## Your assignment
Among the records below, find the lines with the word "Delete" and copy them.

______________________________

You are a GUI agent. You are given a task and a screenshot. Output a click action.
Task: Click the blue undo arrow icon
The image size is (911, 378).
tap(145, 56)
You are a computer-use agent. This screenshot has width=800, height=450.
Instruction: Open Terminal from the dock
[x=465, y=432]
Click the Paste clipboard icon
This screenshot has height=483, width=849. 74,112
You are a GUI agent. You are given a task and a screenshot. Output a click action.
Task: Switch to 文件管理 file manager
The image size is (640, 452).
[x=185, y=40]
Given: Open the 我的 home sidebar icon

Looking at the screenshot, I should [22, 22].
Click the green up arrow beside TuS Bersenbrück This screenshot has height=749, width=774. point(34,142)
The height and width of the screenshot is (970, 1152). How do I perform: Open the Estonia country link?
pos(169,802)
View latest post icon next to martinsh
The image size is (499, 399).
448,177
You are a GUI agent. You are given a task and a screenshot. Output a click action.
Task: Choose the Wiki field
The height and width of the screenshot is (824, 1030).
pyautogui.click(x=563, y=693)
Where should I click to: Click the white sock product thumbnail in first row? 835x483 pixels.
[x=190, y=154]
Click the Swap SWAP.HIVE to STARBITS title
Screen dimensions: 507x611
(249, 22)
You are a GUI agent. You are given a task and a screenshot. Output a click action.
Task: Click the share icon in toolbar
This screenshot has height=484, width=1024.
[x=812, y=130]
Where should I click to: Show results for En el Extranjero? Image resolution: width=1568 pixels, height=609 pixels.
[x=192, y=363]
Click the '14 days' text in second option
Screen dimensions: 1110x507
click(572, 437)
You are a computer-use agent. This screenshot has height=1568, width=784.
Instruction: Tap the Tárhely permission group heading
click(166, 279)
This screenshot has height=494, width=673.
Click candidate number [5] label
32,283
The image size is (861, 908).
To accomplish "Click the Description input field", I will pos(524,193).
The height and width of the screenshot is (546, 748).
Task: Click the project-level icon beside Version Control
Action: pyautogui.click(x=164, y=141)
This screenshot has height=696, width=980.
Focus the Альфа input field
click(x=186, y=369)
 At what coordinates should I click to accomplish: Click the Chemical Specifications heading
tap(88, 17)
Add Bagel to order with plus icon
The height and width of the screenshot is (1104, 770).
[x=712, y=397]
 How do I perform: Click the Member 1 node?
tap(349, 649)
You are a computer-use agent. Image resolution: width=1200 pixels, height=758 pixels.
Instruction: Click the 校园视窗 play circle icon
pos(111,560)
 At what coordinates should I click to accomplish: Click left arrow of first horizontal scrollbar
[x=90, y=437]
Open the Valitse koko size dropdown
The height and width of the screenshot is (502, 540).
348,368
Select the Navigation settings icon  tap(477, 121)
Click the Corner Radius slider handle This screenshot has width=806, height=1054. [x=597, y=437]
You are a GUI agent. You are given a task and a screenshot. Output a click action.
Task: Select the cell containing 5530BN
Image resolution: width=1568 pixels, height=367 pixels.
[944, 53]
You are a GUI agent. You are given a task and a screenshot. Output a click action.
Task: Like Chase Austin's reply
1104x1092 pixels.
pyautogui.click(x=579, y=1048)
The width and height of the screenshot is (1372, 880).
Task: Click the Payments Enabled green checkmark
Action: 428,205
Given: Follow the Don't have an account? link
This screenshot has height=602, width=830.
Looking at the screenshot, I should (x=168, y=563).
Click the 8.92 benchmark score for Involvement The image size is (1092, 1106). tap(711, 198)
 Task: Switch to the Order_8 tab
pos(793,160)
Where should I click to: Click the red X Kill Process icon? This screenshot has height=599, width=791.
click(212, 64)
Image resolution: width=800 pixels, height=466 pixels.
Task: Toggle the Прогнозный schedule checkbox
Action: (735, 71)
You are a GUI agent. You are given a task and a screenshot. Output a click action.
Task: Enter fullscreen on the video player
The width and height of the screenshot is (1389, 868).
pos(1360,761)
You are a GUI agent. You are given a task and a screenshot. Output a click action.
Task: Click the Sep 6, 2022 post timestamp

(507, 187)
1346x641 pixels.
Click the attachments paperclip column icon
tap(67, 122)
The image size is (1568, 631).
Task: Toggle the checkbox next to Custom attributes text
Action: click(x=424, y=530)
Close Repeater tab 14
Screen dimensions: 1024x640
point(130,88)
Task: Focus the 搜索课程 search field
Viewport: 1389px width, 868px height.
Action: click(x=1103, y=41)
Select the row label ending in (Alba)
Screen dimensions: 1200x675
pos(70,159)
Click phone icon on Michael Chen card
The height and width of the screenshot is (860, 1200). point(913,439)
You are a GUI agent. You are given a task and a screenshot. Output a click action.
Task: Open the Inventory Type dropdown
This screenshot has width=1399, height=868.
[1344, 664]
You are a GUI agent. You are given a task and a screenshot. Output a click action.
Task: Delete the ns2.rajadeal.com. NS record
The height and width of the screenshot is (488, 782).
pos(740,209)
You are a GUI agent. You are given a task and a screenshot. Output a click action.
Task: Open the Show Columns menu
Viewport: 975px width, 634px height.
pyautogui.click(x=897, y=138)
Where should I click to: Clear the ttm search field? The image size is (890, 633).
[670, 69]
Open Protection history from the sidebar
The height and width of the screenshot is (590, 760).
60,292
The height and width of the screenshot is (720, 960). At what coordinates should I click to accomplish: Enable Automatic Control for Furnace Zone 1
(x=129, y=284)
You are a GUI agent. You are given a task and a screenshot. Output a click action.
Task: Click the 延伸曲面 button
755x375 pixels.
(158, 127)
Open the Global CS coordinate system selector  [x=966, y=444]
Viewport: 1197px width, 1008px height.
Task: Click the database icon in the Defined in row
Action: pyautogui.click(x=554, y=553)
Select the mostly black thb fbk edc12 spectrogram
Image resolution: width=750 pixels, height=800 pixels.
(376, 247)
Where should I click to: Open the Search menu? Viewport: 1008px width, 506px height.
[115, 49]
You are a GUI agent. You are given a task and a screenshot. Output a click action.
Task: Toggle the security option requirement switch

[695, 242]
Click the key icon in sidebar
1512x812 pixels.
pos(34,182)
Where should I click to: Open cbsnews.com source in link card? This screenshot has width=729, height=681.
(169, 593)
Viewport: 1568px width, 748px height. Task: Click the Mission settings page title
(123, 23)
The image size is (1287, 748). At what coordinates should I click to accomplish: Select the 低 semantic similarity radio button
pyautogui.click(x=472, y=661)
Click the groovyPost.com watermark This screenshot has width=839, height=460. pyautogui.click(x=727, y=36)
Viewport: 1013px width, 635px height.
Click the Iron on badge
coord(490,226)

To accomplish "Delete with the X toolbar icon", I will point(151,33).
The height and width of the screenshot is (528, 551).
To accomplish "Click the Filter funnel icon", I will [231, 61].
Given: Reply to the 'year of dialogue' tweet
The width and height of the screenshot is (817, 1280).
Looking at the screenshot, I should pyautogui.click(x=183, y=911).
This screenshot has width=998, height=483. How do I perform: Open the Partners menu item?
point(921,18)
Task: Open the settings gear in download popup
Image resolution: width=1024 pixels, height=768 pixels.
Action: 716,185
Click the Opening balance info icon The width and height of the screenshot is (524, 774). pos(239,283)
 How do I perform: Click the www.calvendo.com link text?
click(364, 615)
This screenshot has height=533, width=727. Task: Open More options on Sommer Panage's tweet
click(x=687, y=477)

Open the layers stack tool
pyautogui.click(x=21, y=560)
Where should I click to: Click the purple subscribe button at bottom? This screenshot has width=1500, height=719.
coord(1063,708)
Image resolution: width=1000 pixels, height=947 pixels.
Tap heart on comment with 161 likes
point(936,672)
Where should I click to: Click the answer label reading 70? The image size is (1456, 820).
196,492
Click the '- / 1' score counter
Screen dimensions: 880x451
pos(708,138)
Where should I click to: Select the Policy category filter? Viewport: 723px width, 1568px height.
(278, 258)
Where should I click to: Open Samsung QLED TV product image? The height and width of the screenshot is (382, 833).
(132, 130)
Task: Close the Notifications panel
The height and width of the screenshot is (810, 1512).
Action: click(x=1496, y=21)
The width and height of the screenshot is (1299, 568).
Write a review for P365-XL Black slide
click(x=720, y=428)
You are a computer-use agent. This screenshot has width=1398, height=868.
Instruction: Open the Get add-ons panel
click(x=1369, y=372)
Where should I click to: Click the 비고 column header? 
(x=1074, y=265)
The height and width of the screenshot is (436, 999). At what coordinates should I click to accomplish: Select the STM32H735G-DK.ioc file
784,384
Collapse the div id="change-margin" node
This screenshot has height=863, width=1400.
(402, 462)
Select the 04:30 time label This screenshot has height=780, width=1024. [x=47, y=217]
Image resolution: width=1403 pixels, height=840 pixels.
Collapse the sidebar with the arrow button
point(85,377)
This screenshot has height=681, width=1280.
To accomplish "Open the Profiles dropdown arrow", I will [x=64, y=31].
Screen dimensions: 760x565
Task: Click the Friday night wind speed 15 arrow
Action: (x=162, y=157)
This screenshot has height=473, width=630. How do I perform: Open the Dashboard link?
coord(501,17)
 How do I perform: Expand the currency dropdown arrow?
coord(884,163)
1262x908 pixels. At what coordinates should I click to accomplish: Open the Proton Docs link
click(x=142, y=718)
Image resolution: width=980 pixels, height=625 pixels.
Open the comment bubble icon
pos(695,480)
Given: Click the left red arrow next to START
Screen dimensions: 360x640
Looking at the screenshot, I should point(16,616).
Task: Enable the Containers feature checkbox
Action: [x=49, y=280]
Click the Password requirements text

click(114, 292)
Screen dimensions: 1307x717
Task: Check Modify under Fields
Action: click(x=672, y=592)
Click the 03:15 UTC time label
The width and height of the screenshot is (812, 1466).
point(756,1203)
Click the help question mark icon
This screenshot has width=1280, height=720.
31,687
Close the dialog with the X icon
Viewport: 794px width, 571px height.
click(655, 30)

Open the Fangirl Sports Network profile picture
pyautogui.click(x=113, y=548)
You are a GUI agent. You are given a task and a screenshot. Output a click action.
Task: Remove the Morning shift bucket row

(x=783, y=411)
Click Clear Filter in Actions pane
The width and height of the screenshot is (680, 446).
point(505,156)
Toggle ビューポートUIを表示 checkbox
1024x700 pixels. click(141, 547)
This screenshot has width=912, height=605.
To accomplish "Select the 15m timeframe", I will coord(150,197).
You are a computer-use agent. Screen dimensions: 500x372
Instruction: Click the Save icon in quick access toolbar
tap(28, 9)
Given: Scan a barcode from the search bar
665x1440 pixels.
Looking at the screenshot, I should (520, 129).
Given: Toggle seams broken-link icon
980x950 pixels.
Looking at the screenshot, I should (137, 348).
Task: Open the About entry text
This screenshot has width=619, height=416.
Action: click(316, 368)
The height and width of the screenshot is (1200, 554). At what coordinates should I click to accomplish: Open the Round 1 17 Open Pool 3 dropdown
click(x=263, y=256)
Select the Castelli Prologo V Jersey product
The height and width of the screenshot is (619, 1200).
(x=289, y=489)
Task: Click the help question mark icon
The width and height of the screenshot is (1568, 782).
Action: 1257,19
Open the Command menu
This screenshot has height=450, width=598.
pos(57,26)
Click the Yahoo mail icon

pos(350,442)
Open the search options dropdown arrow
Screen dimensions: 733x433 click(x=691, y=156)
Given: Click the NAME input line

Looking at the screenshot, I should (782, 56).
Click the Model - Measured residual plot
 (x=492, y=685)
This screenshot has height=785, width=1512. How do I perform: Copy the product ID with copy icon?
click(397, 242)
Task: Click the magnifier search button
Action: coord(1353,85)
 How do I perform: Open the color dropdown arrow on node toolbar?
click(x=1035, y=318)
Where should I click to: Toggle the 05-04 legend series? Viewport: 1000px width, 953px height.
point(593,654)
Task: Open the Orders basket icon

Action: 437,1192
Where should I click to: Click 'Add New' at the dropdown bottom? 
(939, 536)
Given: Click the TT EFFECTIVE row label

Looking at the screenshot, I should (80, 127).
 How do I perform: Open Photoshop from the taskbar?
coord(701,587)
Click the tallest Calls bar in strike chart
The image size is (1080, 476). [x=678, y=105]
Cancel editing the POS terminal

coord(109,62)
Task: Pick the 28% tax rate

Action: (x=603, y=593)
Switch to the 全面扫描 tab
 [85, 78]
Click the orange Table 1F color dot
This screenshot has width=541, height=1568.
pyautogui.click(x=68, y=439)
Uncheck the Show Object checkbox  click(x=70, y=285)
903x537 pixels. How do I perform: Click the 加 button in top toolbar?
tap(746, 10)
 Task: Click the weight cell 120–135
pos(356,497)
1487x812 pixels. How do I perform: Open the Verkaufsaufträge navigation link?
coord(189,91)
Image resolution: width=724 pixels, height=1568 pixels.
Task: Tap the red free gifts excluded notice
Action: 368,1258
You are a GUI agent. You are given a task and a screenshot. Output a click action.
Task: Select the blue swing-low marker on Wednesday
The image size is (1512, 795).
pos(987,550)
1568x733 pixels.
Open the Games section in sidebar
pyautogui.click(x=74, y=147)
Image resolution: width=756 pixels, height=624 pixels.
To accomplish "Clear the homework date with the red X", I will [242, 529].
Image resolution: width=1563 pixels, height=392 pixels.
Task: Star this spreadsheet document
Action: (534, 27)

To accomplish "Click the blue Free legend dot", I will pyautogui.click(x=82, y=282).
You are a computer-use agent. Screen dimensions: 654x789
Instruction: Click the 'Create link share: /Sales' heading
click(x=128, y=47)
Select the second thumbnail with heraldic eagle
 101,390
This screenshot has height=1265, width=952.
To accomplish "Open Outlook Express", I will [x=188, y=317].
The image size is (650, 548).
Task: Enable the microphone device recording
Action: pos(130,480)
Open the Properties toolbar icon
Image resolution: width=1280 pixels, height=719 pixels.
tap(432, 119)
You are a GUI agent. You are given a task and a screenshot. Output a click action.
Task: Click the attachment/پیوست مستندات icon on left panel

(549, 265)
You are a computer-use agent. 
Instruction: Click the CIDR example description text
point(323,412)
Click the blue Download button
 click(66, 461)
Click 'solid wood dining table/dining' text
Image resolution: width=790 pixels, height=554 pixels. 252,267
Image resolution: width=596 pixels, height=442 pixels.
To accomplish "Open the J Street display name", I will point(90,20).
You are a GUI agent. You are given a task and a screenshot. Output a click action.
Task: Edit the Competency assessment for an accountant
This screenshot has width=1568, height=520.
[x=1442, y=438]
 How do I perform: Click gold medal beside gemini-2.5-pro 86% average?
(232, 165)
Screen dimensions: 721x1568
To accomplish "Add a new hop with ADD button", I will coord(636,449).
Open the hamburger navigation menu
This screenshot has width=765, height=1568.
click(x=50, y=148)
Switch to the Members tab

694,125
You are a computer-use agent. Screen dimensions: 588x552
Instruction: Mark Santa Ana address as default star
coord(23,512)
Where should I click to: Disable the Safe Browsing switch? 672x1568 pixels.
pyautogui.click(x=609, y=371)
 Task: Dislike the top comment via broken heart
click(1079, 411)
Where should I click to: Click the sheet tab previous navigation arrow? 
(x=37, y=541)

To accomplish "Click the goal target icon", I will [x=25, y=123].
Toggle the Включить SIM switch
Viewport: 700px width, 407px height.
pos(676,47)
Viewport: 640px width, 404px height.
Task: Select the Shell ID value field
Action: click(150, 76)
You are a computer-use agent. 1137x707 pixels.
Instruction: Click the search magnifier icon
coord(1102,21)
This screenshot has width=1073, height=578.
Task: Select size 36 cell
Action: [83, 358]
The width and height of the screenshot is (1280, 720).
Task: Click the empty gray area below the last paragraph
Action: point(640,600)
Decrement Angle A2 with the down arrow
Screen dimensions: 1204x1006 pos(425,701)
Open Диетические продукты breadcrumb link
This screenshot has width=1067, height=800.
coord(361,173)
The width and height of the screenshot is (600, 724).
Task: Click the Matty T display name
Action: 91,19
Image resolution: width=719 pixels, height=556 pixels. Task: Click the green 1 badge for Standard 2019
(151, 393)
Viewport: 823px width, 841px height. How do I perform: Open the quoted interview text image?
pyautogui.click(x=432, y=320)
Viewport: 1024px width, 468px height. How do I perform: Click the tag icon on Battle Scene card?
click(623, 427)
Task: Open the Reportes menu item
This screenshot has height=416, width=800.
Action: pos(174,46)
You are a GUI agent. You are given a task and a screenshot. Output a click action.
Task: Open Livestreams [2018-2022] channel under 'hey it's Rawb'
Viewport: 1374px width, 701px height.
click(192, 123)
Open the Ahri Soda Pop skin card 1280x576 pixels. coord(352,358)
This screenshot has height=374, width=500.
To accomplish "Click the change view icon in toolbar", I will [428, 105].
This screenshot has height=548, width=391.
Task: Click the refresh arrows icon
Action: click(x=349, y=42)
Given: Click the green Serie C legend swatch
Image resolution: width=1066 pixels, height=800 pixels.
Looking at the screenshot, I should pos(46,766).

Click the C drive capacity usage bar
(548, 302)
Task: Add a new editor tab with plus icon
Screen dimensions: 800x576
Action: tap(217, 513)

______________________________

## Result for this task
Task: Delete the ns2.rajadeal.com. NS record
To accomplish "Delete with the X toolbar icon", I will point(151,33).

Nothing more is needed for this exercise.